Bordel, et le goût ? Le plaisir ? Et même, pourquoi pas, la culpabilité calorique ?
:-))
Je me demande ce que deviendra mon poète si on lui enlève sa pipe !!! :-(
Martine,
Attention: le ridicule tue, donc c'est mauvais pour la sécu (sauf si c'est foudroyant), et l'on pourrait vous reprocher ces propos un jour!
Rimbus,
Je me suis éloigné de Cendrars avec l'âge, mais dans ma jeunesse, je connaissais presque par cœur "Les Pâques à New-York" , la "Prose du transsibérien", etc.
Poireau,
Passe pour le goût, encore (provisoirement), mais le plaisir, il n'userait pas prématurément, des fois? Je me demande si c'est bien convenable de l'évoquer!
Bérénice,
Ah, oui ! Si j'en crois la photo publié sur votre blog, il doit tenir à sa pipe, et à ce qu'on lui fiche la paix!
C'est ce que je ne cesse de hurler: acceptons notre condition de mortel et jouissons-en - avec cigarettes, alcool, poésie et tout le reste.Pour ceux qui le veulent. Vous l'aurez remarqué: rien de tout celà n'appartient au règne animal. Laissez à l'homme ce qui est à l'homme!

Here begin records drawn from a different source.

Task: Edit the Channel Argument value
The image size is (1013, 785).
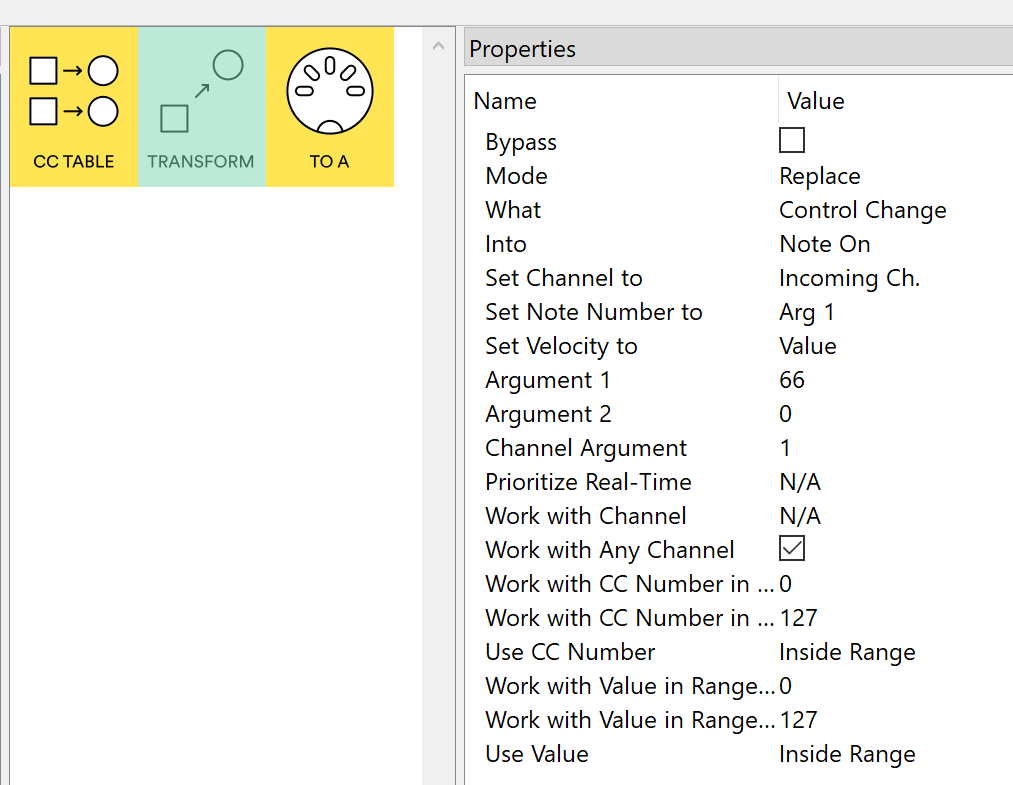Action: click(786, 448)
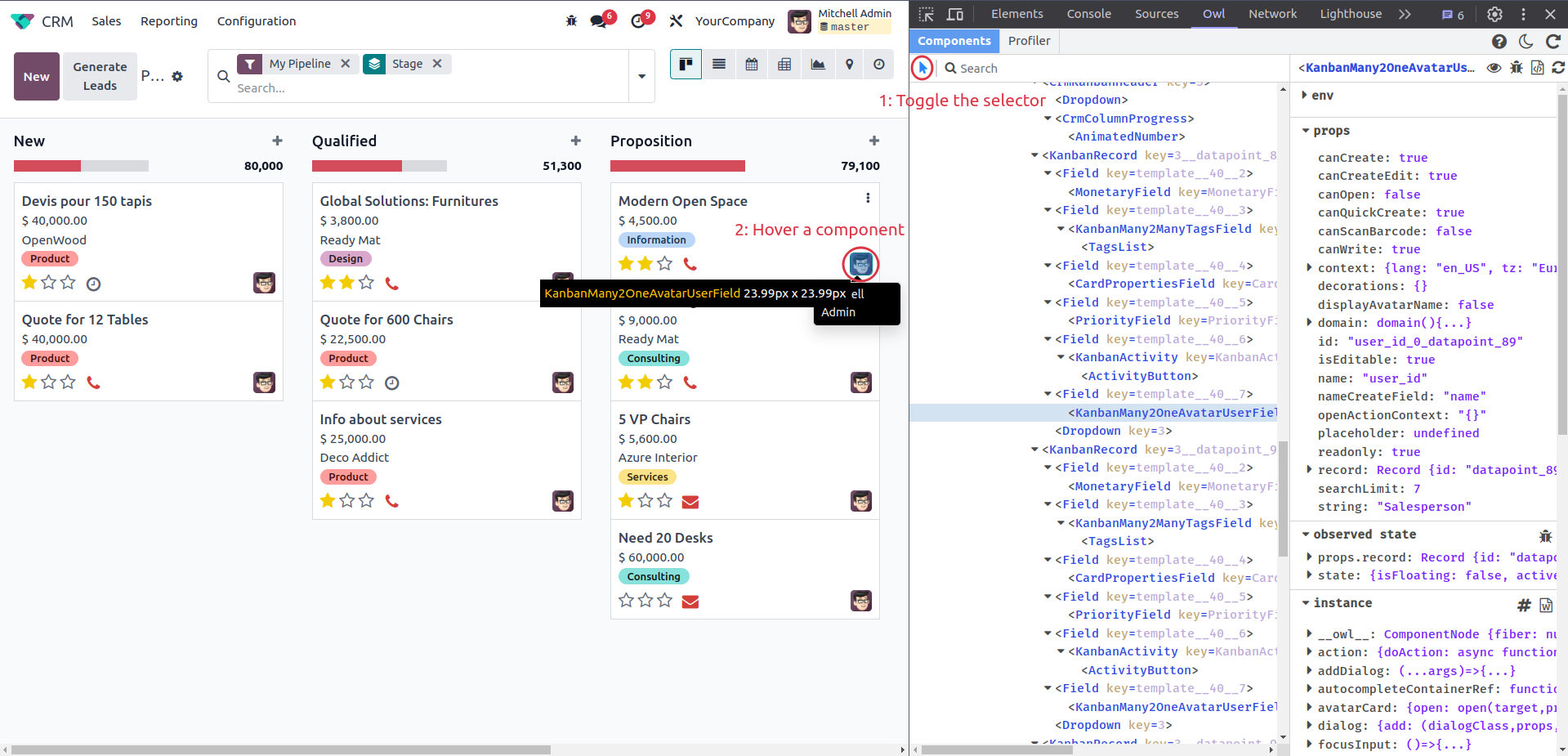Click the Generate Leads button

[x=100, y=76]
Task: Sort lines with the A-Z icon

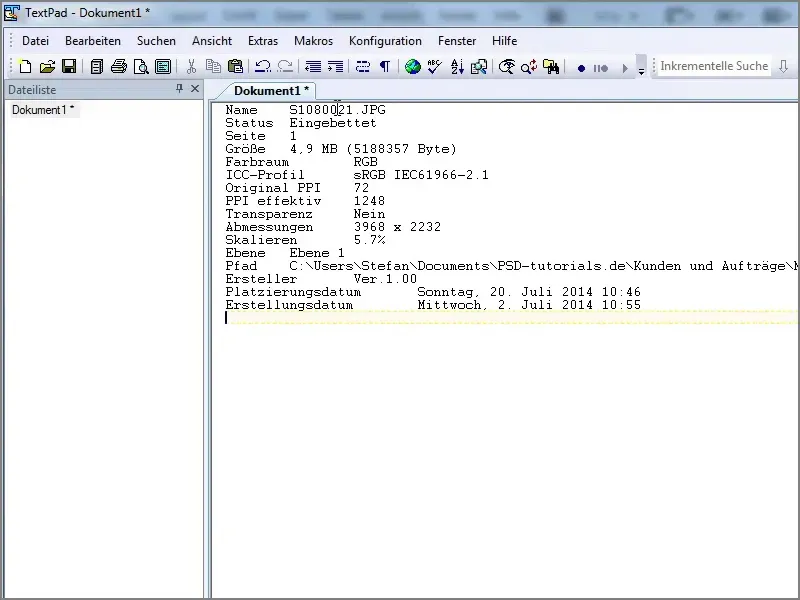Action: point(457,67)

C'est une société qui s'aseptise. C'est la tendance du moment. Propre et policé dans la forme, crasseux et poisseux dans le fond.
L'état "libéral" régule (et légifère) de plus en plus : Militaires dans les gares, Caméras urbaines, lois hygiéniques, etc...

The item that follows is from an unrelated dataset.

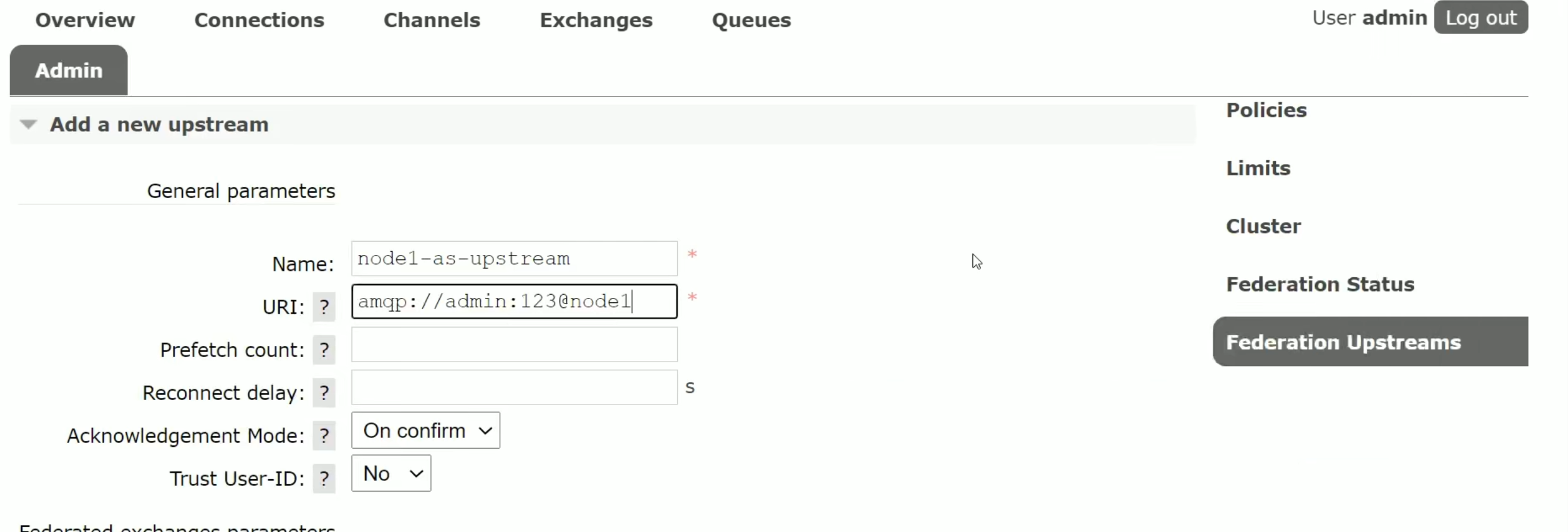Open Federation Status in the sidebar

point(1320,285)

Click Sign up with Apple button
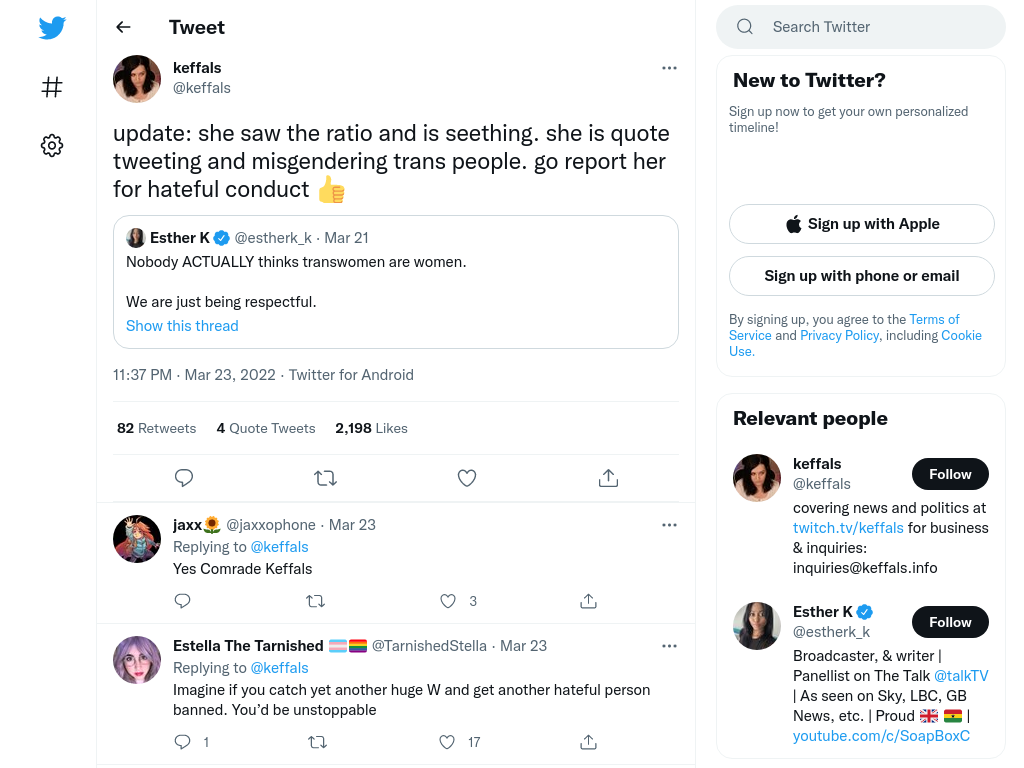pyautogui.click(x=861, y=224)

L'atmosphère en devient irrespirable, fétide.
1984 c'est déjà hier !
Une société complètement aseptiser qu'ils nous pondent!
pardon "aseptisée"
Hermes,
il n'y a que l'homme pour avoir inventé les plaisirs «coupables», et pour regretter en même temps que vivre, à la longue, nuise à la santé…
Vogelsong
Tout à fait d'accord, et en même temps, si le pouvoir avait les moyens de pousser la logique jusqu'au bout, en embauchant 50% des Français pour surveiller l'autre moitié de la population, le chômage serait vaincu…
b.mode
… et «le Meilleur des mondes», c'est aujourd'hui.
Macao,
voilà: l'idéal d'une société où la douleur d'autrui se cacherait, inodore et sans saveur au bout du compte.
C'est plus que stupide (je me demande quel est l'andouille qui le premier a parlé de "droit à la santé" au lieu de droit aux soins...) c'est dangereux.
Rappelez moi quel régime a, le premier, promulgué des lois pour protéger les animaux et fit si peu de cas de l'humanité...
Certes, ce n'est pas parce qu'Hitler a parfois dit "il fait" beau que le soleil est nazi, mais l'hygiénisme ambiant vous a un je ne sais quoi de totalitaire. La prochaine étape sera-t-elle la stérilisation des pauvres pour éradiquer la pauvreté ?
Ca s'est déjà vu...
Et si on s'occupait un peu moins de ma santé et un peu plus de mon bien-être ? Hmmm ?
le-gout-des-autres,
en poussant les choses au plus haut point du ridicule, en effet, on pourrait imaginer un système hygiénico-moral totalitaire. Il existe déjà une tendance visant à proscrire des mots justes devenus trop crus, on ne sait pourquoi : aveugle (mal-voyant), cul-de-jatte… Attendons les mal-vivants pour remplacer les morts…
Je le redis, Une bonne bombe là-dessus ! ;-)))
Mlle ciguë, une bombe de fumée? ;-))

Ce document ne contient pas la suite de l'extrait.